[comp.graphics] OCR

doug@herbert.uucp (Doug Phillipson 5-0134) (02/05/90)

	Hello USA.  I am looking for OCR software for a Microtek scanner
(hooked up to a SUN 4/110).  I have some good scanning software 
(SPARC based) for it but need to do OCR.  Also does anyone know anything
about a product called ReadRight. It is a OCR package for a HP Scanjet 
(sadly for a PC). I need to know what format it scans into so I can
possibly use the Microtek to scan and the ReadRight to do OCR.

Rumor has it that Caere corp is giong to bring out something SPARC based
for SUN's.  Any body got any info on SPARC based OCR stuff?

Thanks in advance

Douglas Phillipson

eugene@eos.UUCP (Eugene Miya) (02/13/90)

I posted a note and summary about this two years ago.

### Exercise
Continue the Usenet thread about OCR software for a Sun workstation, picking up after its last line. The records have nothing to do with this.

### Record list
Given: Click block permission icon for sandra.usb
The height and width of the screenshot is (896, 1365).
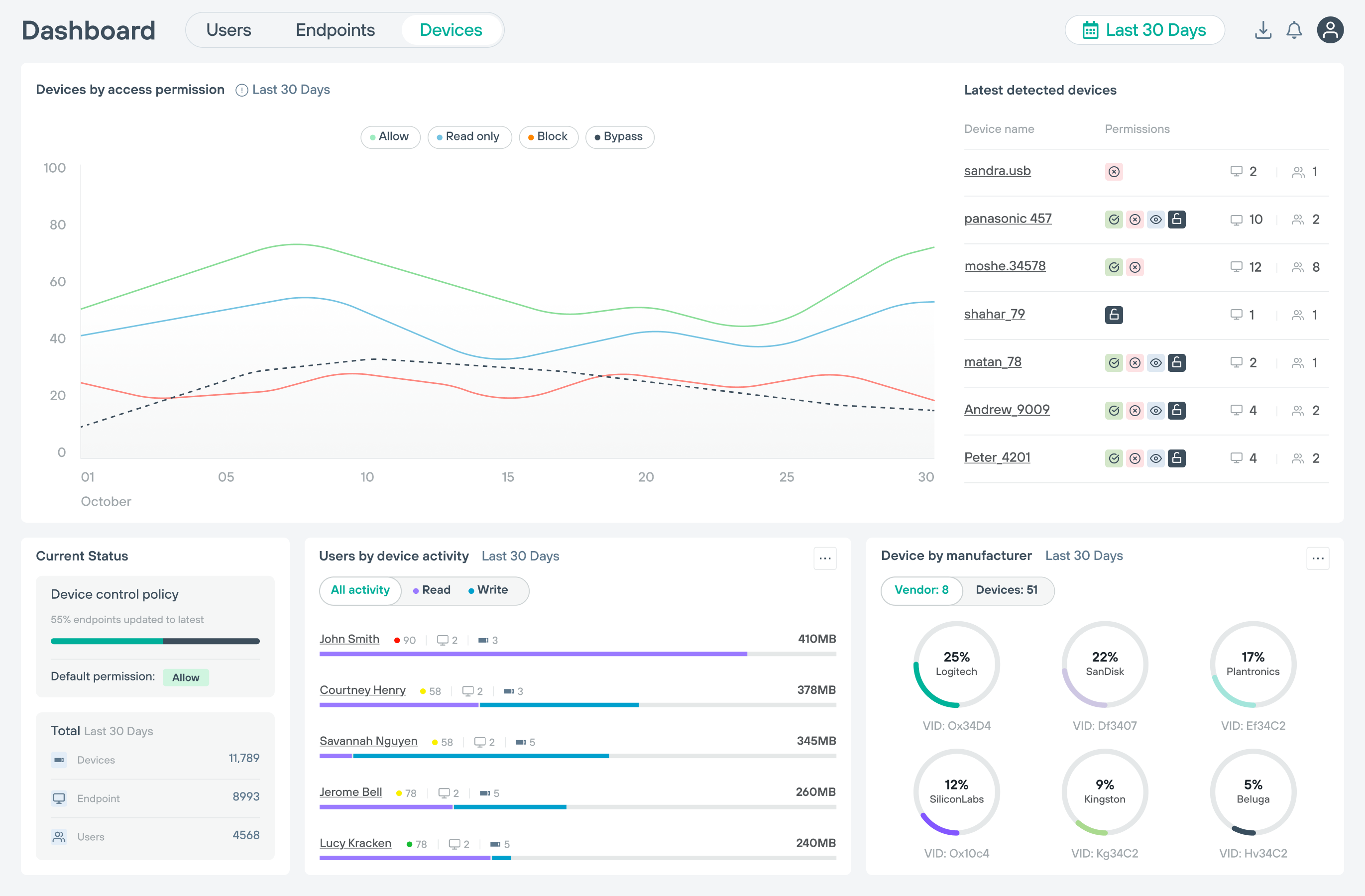Looking at the screenshot, I should pyautogui.click(x=1113, y=172).
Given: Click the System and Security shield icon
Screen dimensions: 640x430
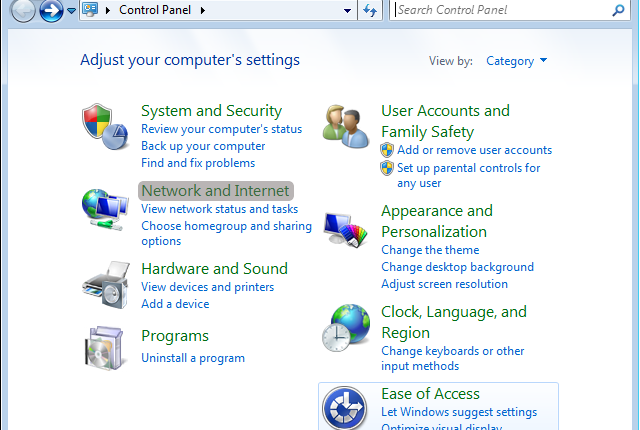Looking at the screenshot, I should pos(104,126).
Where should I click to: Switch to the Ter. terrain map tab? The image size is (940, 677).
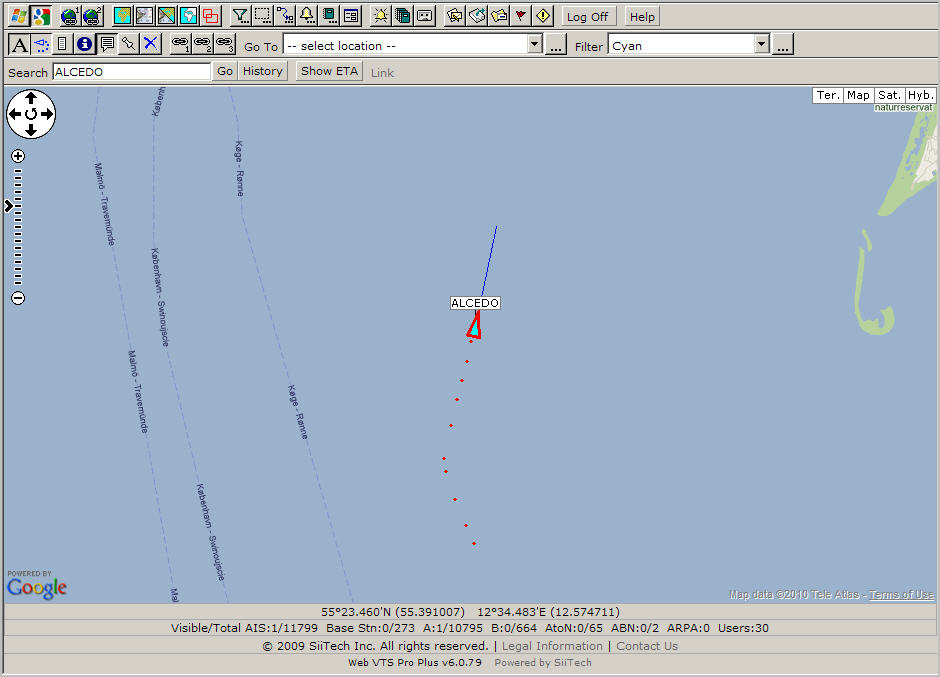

### Result of this exercise
I looked at everything avalable at the time from the high end
Kurzweil (Xerox), DEST, Transimage, etc.  We eventually got
an Apple scanner and use Omnipage.  It was just time.

Basically the field is in its infancy.  OCRs make numerous mistakes.
It saves some efforts, but OCR system have difficulties distinguishing
ells and ones and pipes: l, 1, |.  If a period (dot) is near (line
above) its it a big 'i'?  How about a : from a ;?  Then you also
have dust or paper marks.  The bigger the point size the better.
You also have to think about multiple fonts.

Omnipage requires a fairly clean large disk to help it work.
Full disks work, it just takes longer.  I would NEVER buy an OCR system
based on the word of ANY other individual.  That is how crude the
technology is.  My suggestion is take samples of what you scanned,
and do it, you get recognition and scanning time.  Also for a
benchmark, you might just make up a sheet (if you have multiple fonts
and point sizes), type out for each size the entire keyboard to a
piece of paper and see what characters and sizes the system recognizes.
A test drive is the most important thing you can do, otherwise save your
money.  Computers have a ways to go.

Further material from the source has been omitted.